Ovarian Vein Embolization
Ovarian Vein Embolization (OVE) is the primary and most effective minimally invasive treatment for PCS. Performed through a small puncture in the neck or groin vein, a catheter is guided under imaging to the affected ovarian and pelvic veins. Embolic coils or sclerosant agents are then deployed to block abnormal blood flow and eliminate the varices at their source. The procedure is performed on an outpatient basis, requires no general anesthesia, and allows most patients to return to normal activities within a few days. Studies show that OVE significantly reduces or eliminates chronic pelvic pain in the majority of patients.
Sclerotherapy
For varicose veins visible at the vulva, inner thighs, or buttocks caused by pelvic varices, sclerotherapy can be performed in combination with embolization. A specialized sclerosant solution is injected directly into the abnormal surface veins, causing them to close and gradually fade. This targeted approach addresses both the underlying pelvic source and the visible manifestation of venous disease for a more complete and lasting result.
Medication Management
For patients who are not yet ready for a procedural intervention or who have mild symptoms, medication can help manage pelvic pain and slow progression. Medroxyprogesterone acetate and other hormonal therapies reduce ovarian vein blood flow and have been shown to decrease symptom severity. Non-steroidal anti-inflammatory drugs (NSAIDs) may also be used for symptomatic pain relief. Medications are typically used as a bridge to definitive treatment rather than a long-term solution.
Surveillance & Monitoring
For patients with mild venous dilation and manageable symptoms, ongoing surveillance with periodic duplex ultrasound allows our vascular team to monitor disease progression and intervene at the optimal moment. Lifestyle modifications — including compression garments for the lower body, regular low-impact exercise, and weight management — can support venous health and reduce symptom burden between evaluations.

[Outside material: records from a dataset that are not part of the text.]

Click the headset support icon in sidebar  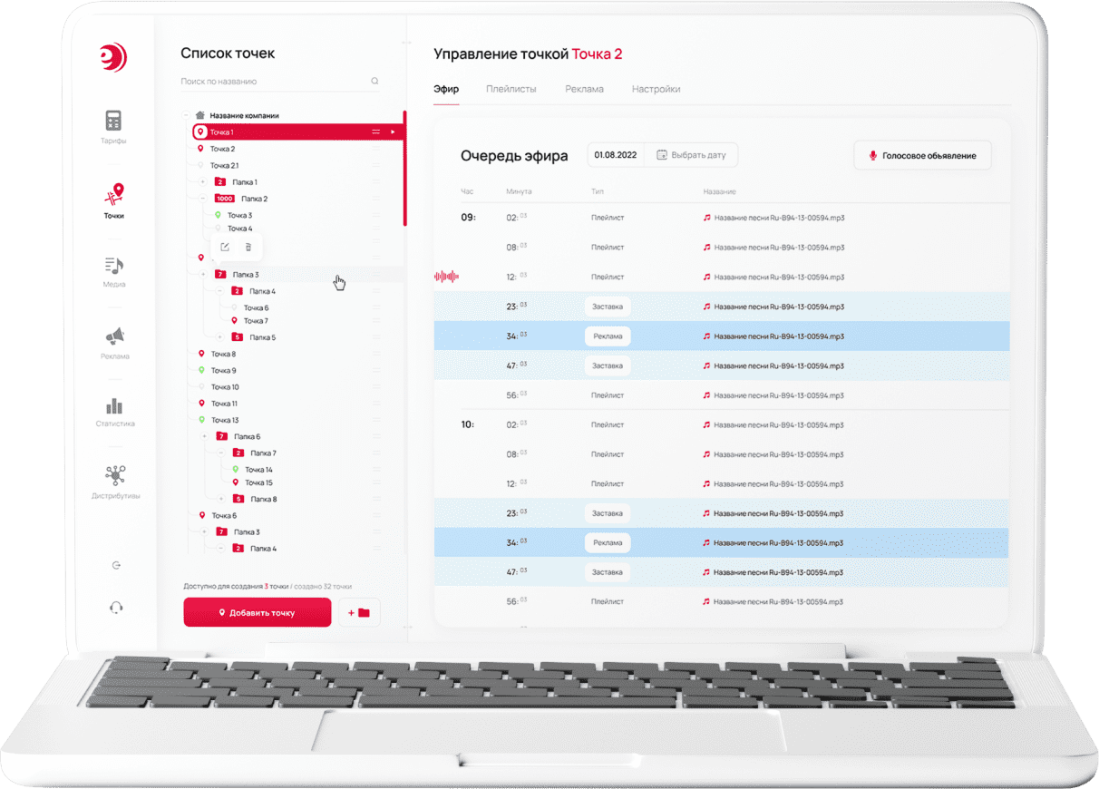115,608
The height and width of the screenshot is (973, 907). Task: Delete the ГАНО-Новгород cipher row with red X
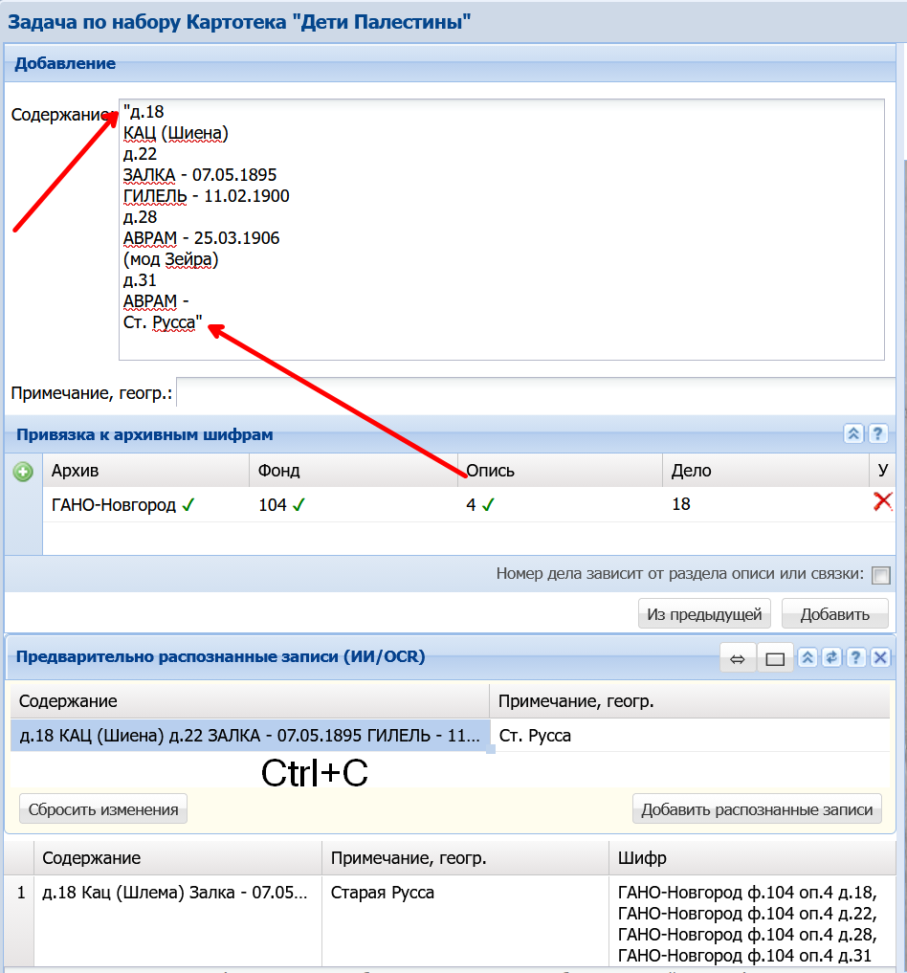pyautogui.click(x=882, y=501)
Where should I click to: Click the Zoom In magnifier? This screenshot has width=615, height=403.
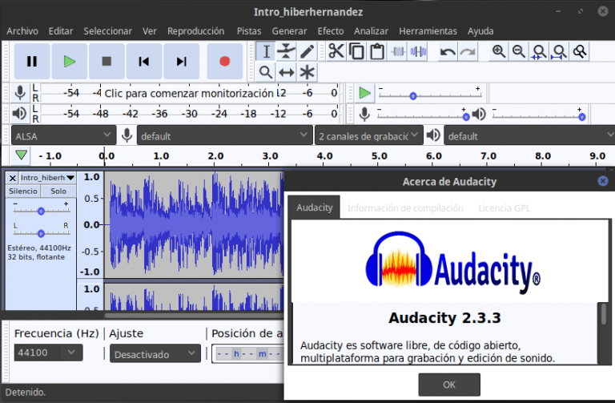499,51
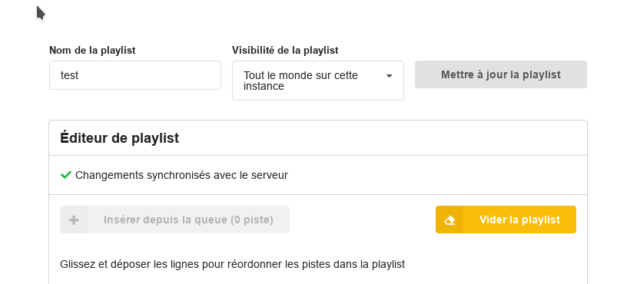Click the '(0 piste)' count in the insert button
637x284 pixels.
point(251,220)
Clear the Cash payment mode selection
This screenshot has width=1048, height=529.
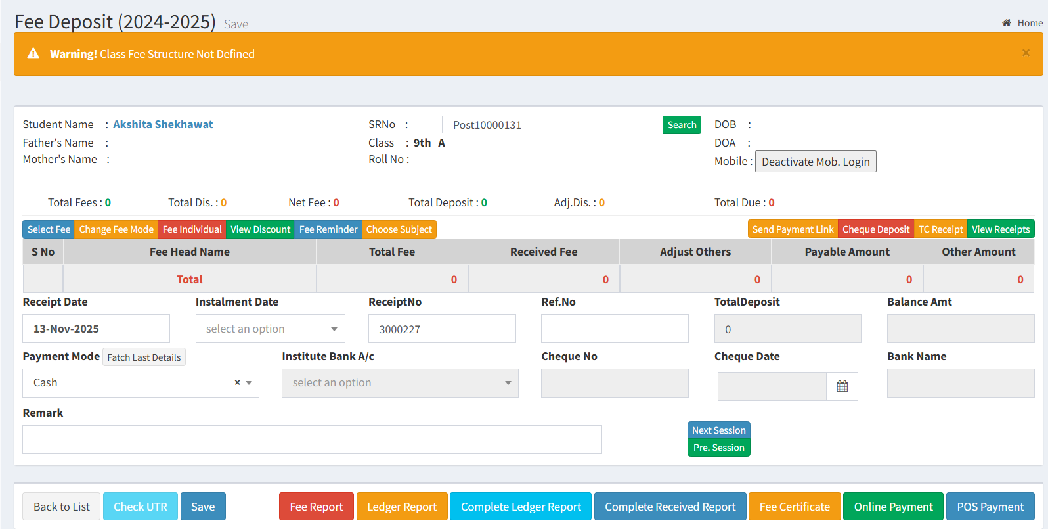237,382

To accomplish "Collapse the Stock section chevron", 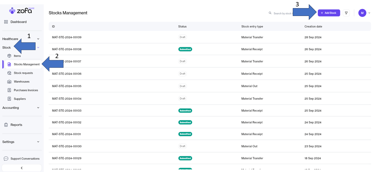I will [38, 48].
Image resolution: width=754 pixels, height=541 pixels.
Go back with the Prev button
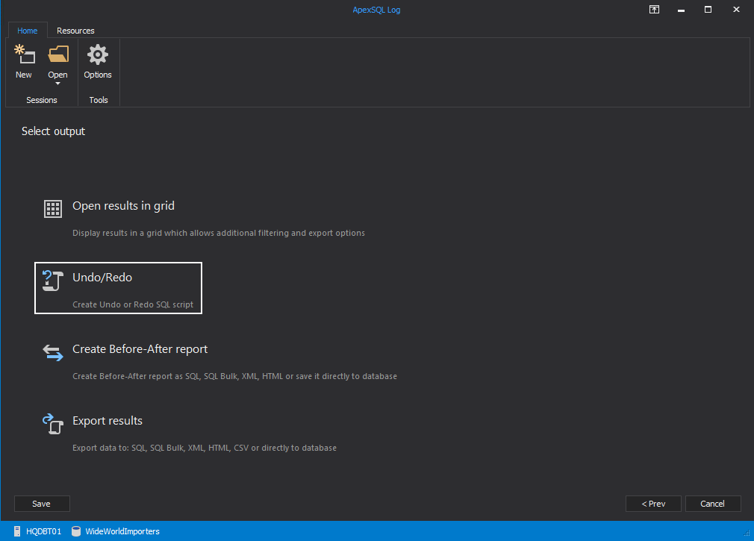[653, 504]
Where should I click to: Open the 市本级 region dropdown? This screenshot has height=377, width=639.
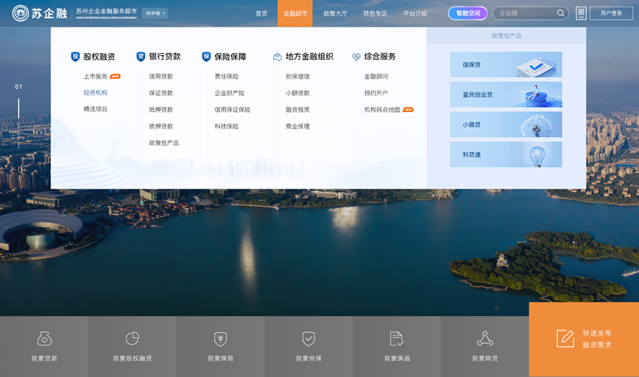[x=154, y=13]
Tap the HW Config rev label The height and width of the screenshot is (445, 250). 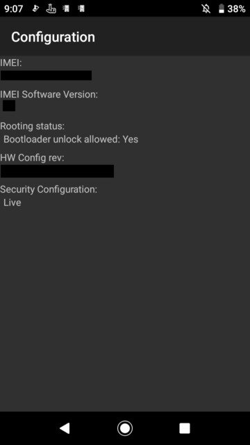click(x=32, y=158)
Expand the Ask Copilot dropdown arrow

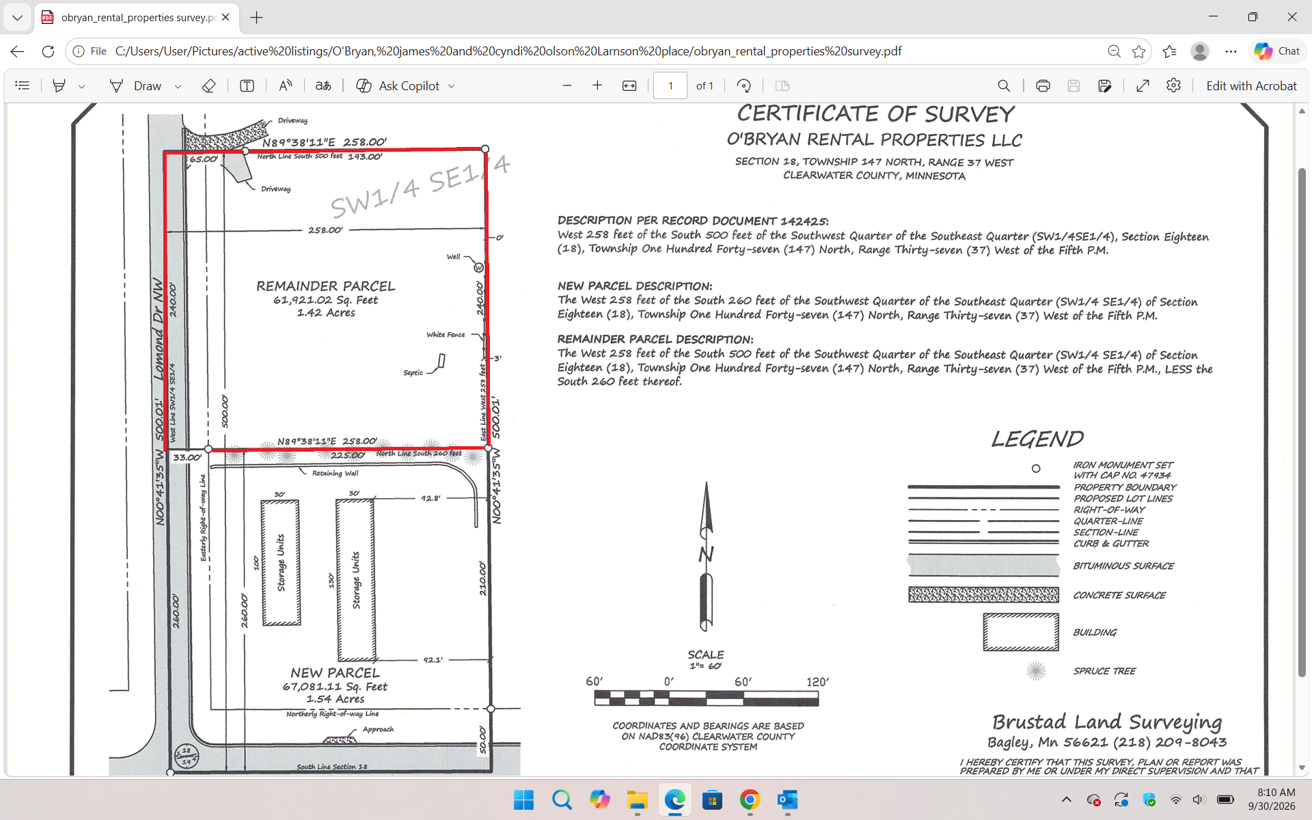pyautogui.click(x=451, y=86)
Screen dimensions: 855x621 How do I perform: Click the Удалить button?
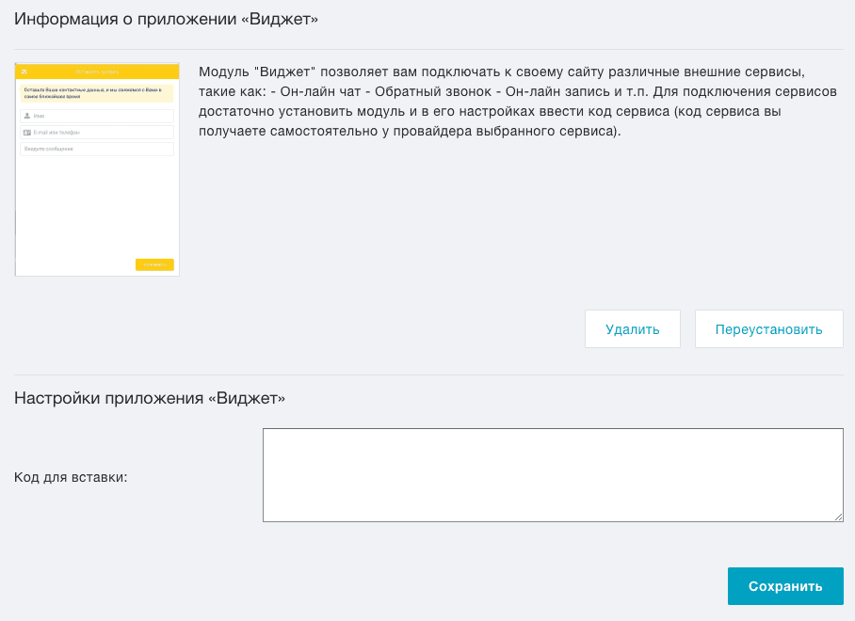pos(633,329)
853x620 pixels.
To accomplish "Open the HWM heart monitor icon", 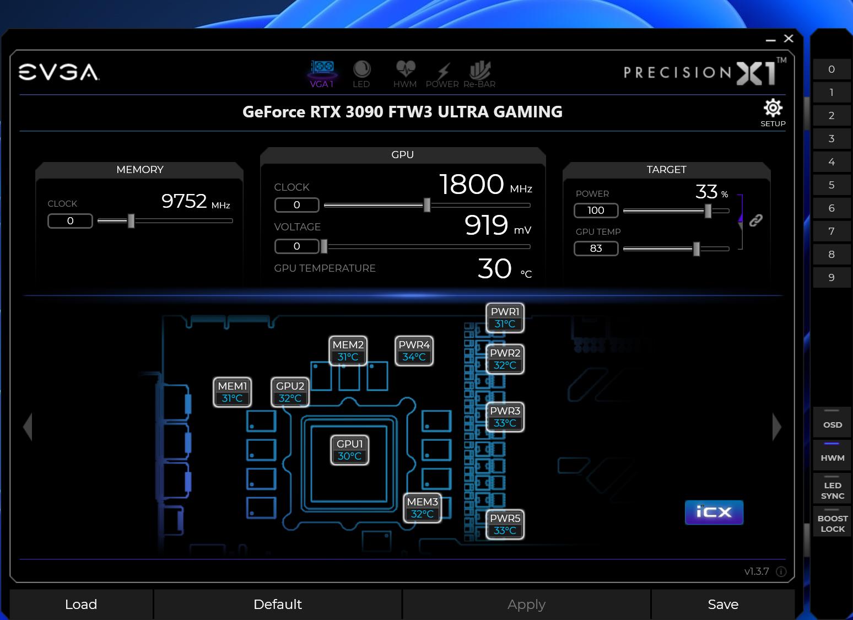I will point(405,74).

Frequently Asked Questions
PCS is caused by the same underlying mechanism as varicose veins — venous reflux and wall weakness — but occurs within the internal pelvic veins rather than on the surface of the legs. Pelvic varices can, however, cause secondary varicose veins on the vulva, buttocks, and inner thighs, which are visible on the skin surface. Treating the internal pelvic source through embolization is essential to achieving lasting relief from both the internal and visible external veins.
Most patients notice a meaningful reduction in pelvic pain within two to four weeks of embolization, as the treated veins gradually close and blood is rerouted through healthy vessels. Full improvement often continues over the following three to six months as the body reabsorbs the treated varices. Clinical studies report significant or complete pain relief in 70–85% of patients following the procedure.
For patients who wish to preserve future fertility, our vascular surgeons take a careful approach and discuss all options in detail during consultation. Embolization targets the abnormal, refluxing ovarian veins and does not affect ovarian function or egg production. Many women have successfully conceived after treatment for PCS. Your individual anatomy and clinical situation will guide the treatment strategy.
While PCS, endometriosis, fibroids, and other conditions can all cause chronic pelvic pain, they have different origins and require different treatments. PCS is specifically a vascular condition caused by venous reflux, while endometriosis involves abnormal tissue growth driven by the menstrual cycle. Imaging studies — particularly venography and duplex ultrasound — are essential to distinguish PCS from other causes. In some cases, both conditions may be present simultaneously, which is why a thorough evaluation involving both vascular and gynecological specialists is important.